The business books and mentors would say, “never show your vulnerabilities in a new position.” To some extent, I agree. I’m not interested in complaining or looking foolish to the team I manage. However, showing vulnerabilities makes us human. There is only so much faking it till you make it. And getting into this new job groove, including a commuting routine, has felt like someone asked me to dance to a slow song and now I’m stuck at a rave and can’t find my way out. It is a go! go! go! pace, which is quite the change from working from my couch for 18 months. We are all feeling it. The dogs aren’t getting the same amount of attention. The meal planning isn’t as consistent. The garden is not being planted for Fall.
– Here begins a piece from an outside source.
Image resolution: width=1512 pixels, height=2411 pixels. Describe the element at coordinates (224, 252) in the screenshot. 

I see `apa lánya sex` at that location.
But, nearly two months into this new dance, I’m starting to anticipate the steps. This hasn’t come without some frustrating falls and missteps, to continue the metaphor. Today, I feel less dizzy. I’m paying more attention to exercise and what I’m eating to keep my brain sharp and ready to go. And of course, I’m loving having the opportunity to wear dresses again. I had been living in work blouses and shorts to meet the Zoom criteria. But the new gig is more dressed up and there is something about the clothing making the man. I never thought I’d enjoy wearing a suit, but I so do. Most days I’m in my fancy office by myself on the floor. (Most folks are still virtual.) But it still feels good.
While the Peace Corps didn’t go as planned, it did introduce me to the needs of the poor in a new way. And from that, I knew I wanted to study public health. How fortunate I am to have found a field where the work remains fun and a challenge.